#### Selected text

Here's a reasonably compact format for storing a trie on disk. I'll specify it by its (efficient) deserialization algorithm. Initialize a stack whose initial contents are the root node of the trie. Read characters one by one and interpret them as follows. The meaning of a letter A-Z is "allocate a new node, make it a child of the current top of stack, and push the newly allocated node onto the stack". The letter indicates which position the child is in. The meaning of a space is "set the valid flag of the node on top of the stack to true". The meaning of a backspace (\b) is "pop the stack".
For example, the input
TREE \b\bIE \b\b\bOO \b\b\b
gives the word list
TREE
TRIE
TOO
. On your desktop, construct the trie using whichever method and then serialize by the following recursive algorithm (pseudocode).
serialize(node):
if node is valid: put(' ')
for letter in A-Z:
if node has a child under letter:
put(letter)
serialize(child)
put('\b')

This isn't a magic bullet, but you can probably reduce your runtime slightly by doing one big memory allocation instead of a bunch of little ones.
I saw a ~10% speedup in the test code below (C++, not Java, sorry) when I used a "node pool" instead of relying on individual allocations:
#include <string>
#include <fstream>
#define USE_NODE_POOL
#ifdef USE_NODE_POOL
struct Node;
Node *node_pool;
int node_pool_idx = 0;
#endif
struct Node {
void insert(const std::string &s) { insert_helper(s, 0); }
void insert_helper(const std::string &s, int idx) {
if (idx >= s.length()) return;
int char_idx = s[idx] - 'A';
if (children[char_idx] == nullptr) {
#ifdef USE_NODE_POOL
children[char_idx] = &node_pool[node_pool_idx++];
#else
children[char_idx] = new Node();
#endif
}
children[char_idx]->insert_helper(s, idx + 1);
}
Node *children[26] = {};
};
int main() {
#ifdef USE_NODE_POOL
node_pool = new Node[400000];
#endif
Node n;
std::ifstream fin("TWL06.txt");
std::string word;
while (fin >> word) n.insert(word);
}

Tries that prealloate space all possible children (256) have a huge amount of wasted space. You are making your cache cry. Store those pointers to children in a resizable data structure.
Some tries will optimize by having one node to represent a long string, and break that string up only when needed.

Instead of a simple file you can use a database like sqlite and a nested set or celko tree to store the trie and you can also build a faster and shorter (less nodes) trie with a ternary search trie.

I don't like the idea of addressing nodes by index in array, but only because it requires one more addition (index to the pointer). But with array of preallocated nodes you will maybe save some time on allocation and initialization. And you can also save a lot of space by reserving first 26 indices for leaf nodes. Thus you'll not need to allocate and initialize 180000 leaf nodes.

#### Information given
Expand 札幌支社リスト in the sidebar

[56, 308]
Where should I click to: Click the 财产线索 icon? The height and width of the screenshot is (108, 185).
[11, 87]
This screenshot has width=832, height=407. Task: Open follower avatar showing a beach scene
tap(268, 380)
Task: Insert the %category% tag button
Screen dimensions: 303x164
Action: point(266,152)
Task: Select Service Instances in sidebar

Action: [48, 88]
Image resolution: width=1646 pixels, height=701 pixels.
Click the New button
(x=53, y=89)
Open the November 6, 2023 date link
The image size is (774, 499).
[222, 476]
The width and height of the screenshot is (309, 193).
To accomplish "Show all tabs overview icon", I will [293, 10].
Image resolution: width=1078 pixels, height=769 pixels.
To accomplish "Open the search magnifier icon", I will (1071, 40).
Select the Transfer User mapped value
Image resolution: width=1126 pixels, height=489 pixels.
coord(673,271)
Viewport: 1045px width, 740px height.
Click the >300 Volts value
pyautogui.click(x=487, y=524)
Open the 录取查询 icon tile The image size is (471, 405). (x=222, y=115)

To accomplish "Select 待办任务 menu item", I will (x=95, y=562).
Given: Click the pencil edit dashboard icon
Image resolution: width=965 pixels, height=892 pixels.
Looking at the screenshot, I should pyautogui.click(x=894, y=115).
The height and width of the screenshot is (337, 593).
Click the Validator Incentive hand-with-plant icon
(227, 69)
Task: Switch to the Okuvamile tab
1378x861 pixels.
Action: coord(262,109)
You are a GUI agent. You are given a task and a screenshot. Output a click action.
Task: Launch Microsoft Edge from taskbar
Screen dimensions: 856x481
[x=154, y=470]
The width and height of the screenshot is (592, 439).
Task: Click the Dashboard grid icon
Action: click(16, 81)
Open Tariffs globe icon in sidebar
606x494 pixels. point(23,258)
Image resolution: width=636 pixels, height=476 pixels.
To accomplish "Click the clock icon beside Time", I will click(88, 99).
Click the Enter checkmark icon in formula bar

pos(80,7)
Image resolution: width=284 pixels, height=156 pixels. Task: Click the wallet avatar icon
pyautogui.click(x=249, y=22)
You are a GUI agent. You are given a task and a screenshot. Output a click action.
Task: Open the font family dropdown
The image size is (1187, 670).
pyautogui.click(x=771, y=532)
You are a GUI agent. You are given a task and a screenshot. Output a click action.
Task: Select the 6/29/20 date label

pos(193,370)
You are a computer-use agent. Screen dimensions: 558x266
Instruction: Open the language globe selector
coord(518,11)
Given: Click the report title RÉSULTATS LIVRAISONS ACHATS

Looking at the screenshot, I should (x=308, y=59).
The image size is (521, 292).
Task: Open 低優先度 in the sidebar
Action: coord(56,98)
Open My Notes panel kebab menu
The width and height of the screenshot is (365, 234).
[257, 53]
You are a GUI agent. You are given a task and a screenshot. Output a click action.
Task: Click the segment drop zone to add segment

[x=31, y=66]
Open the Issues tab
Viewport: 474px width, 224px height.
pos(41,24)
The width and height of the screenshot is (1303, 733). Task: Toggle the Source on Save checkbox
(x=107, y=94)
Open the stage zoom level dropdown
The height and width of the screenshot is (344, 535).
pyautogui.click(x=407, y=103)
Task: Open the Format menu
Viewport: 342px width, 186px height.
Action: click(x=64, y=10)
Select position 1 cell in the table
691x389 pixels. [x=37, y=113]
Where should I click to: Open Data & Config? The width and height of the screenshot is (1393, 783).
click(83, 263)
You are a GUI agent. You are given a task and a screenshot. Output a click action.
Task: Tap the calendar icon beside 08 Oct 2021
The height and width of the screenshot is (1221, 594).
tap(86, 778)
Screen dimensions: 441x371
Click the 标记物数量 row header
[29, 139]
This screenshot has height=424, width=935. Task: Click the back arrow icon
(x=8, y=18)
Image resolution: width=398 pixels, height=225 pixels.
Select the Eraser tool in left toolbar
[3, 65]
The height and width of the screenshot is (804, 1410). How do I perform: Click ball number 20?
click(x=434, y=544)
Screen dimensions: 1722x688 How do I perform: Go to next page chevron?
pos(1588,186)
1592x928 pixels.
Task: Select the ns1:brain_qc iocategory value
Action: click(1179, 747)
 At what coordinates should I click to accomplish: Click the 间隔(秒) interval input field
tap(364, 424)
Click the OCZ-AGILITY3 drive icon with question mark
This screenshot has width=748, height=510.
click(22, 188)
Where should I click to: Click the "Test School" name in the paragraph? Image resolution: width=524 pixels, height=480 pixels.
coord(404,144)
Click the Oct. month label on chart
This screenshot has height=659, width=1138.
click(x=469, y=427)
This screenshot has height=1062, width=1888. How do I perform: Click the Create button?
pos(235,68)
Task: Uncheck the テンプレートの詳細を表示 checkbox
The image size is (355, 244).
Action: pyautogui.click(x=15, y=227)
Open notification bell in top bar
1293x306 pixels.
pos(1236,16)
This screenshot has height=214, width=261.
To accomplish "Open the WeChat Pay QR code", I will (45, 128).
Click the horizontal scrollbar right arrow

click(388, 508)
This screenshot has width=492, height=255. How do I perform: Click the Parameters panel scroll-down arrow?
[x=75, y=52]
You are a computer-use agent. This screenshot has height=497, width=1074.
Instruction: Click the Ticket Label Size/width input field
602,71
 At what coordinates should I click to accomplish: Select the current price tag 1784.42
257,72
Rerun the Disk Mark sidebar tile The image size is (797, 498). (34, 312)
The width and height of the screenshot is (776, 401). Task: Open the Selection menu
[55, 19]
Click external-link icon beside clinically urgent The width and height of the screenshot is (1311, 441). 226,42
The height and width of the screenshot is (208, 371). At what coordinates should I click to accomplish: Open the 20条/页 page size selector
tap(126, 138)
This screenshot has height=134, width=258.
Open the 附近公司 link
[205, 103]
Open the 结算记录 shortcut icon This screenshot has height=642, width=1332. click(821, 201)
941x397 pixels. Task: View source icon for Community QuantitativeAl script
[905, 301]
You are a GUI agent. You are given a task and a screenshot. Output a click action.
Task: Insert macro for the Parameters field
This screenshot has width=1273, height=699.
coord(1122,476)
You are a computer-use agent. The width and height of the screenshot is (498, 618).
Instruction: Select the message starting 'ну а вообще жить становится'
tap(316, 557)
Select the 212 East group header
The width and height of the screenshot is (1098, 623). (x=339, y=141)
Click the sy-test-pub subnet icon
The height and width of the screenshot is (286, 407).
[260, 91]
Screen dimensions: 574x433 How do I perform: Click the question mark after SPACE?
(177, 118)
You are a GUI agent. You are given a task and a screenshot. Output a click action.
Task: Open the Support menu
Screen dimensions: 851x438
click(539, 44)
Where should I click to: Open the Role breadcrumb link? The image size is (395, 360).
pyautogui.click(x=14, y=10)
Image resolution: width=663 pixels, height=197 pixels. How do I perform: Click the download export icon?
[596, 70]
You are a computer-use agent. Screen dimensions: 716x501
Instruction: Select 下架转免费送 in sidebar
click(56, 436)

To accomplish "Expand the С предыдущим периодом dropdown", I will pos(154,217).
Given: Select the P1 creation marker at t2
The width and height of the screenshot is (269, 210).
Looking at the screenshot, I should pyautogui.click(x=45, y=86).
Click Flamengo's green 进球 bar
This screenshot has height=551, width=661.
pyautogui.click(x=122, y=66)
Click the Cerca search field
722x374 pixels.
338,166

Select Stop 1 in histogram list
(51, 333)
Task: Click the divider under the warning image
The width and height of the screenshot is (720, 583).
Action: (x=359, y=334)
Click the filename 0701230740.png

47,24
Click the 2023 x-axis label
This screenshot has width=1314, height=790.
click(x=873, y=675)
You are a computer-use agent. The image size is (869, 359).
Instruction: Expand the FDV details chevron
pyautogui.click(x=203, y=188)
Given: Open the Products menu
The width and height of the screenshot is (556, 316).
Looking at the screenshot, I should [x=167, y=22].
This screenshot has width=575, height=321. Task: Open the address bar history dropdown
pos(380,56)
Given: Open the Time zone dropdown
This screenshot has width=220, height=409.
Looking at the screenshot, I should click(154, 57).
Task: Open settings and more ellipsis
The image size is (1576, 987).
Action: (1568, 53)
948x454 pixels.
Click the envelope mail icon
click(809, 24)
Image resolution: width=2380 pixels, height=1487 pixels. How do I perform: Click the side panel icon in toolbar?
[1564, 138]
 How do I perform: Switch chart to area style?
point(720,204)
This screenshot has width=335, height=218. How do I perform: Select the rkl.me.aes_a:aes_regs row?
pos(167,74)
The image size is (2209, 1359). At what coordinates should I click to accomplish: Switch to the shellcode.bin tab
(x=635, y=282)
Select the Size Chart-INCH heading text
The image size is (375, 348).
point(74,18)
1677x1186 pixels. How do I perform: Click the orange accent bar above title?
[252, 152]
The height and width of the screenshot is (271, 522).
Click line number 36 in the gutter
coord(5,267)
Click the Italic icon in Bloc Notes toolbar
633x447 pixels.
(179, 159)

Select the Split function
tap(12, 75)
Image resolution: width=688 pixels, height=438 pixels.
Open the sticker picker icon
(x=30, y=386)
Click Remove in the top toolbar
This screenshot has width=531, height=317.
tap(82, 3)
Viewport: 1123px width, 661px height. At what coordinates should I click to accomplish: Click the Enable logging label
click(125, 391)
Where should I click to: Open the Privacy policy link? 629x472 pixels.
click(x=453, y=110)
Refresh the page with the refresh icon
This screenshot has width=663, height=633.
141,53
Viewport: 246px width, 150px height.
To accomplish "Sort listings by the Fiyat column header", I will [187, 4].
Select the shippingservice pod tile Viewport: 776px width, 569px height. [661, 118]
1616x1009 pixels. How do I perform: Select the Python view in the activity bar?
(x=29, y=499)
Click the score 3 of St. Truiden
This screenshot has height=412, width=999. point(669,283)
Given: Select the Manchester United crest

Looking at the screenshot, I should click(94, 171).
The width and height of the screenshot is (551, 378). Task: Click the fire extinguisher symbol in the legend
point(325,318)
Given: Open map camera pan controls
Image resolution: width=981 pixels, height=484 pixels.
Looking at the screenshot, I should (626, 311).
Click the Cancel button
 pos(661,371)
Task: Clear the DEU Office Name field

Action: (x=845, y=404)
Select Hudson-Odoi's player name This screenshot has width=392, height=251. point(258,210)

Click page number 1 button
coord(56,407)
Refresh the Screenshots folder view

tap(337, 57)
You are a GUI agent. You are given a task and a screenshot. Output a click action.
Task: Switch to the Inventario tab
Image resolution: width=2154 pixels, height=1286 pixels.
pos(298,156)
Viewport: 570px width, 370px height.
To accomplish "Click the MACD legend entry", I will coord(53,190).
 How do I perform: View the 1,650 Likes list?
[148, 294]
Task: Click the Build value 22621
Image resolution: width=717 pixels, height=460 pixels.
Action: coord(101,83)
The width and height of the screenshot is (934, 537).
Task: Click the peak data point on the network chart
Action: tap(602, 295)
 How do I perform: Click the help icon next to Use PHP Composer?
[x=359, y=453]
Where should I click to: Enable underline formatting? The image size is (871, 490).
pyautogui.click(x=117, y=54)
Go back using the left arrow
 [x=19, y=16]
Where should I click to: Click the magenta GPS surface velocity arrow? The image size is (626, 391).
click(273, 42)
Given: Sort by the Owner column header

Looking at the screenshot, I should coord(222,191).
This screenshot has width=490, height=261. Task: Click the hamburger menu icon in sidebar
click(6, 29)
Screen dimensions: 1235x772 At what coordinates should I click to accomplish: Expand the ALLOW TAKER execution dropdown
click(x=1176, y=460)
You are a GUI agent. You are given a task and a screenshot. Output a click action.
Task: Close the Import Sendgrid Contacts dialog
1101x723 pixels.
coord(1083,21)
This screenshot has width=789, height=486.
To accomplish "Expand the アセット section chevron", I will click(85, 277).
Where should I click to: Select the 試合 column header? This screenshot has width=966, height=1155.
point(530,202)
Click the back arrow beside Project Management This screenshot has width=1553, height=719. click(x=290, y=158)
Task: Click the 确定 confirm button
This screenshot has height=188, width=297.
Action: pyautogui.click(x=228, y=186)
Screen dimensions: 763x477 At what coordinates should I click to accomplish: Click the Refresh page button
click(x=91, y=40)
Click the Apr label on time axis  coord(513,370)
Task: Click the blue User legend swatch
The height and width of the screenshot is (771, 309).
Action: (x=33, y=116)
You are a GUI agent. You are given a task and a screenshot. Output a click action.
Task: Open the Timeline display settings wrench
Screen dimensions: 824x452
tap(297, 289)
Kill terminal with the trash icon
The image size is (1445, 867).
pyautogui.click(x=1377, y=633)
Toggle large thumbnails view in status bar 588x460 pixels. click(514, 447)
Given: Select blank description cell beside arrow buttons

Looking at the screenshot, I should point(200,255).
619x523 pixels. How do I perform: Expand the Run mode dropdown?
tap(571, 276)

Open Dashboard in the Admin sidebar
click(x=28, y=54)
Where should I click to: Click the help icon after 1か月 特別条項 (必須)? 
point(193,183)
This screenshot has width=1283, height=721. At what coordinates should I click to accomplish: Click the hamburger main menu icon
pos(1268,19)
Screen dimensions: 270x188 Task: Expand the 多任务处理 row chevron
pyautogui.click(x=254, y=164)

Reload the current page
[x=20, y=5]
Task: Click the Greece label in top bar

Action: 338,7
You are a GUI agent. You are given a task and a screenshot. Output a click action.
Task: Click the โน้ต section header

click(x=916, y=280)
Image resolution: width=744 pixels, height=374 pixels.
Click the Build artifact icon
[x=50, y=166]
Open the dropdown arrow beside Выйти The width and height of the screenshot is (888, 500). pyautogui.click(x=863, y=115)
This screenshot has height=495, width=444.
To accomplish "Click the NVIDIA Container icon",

#### Given exercise
Say whether each statement agrees with the trie-storage thread, answering yes or no and quoting the deciding words: (a) In the disk format, a space means "pop the stack." (b) Using a node pool gave about a 10% speedup in the test code. (c) One reply recommends keeping pointers to children in a resizable data structure.

#### Response to this task
(a) No: The meaning of a space is "set the valid flag of the node on top of the stack to true".
(b) Yes: I saw a ~10% speedup in the test code below (C++, not Java, sorry) when I used a "node pool" instead of relying on individual allocations
(c) Yes: Store those pointers to children in a resizable data structure.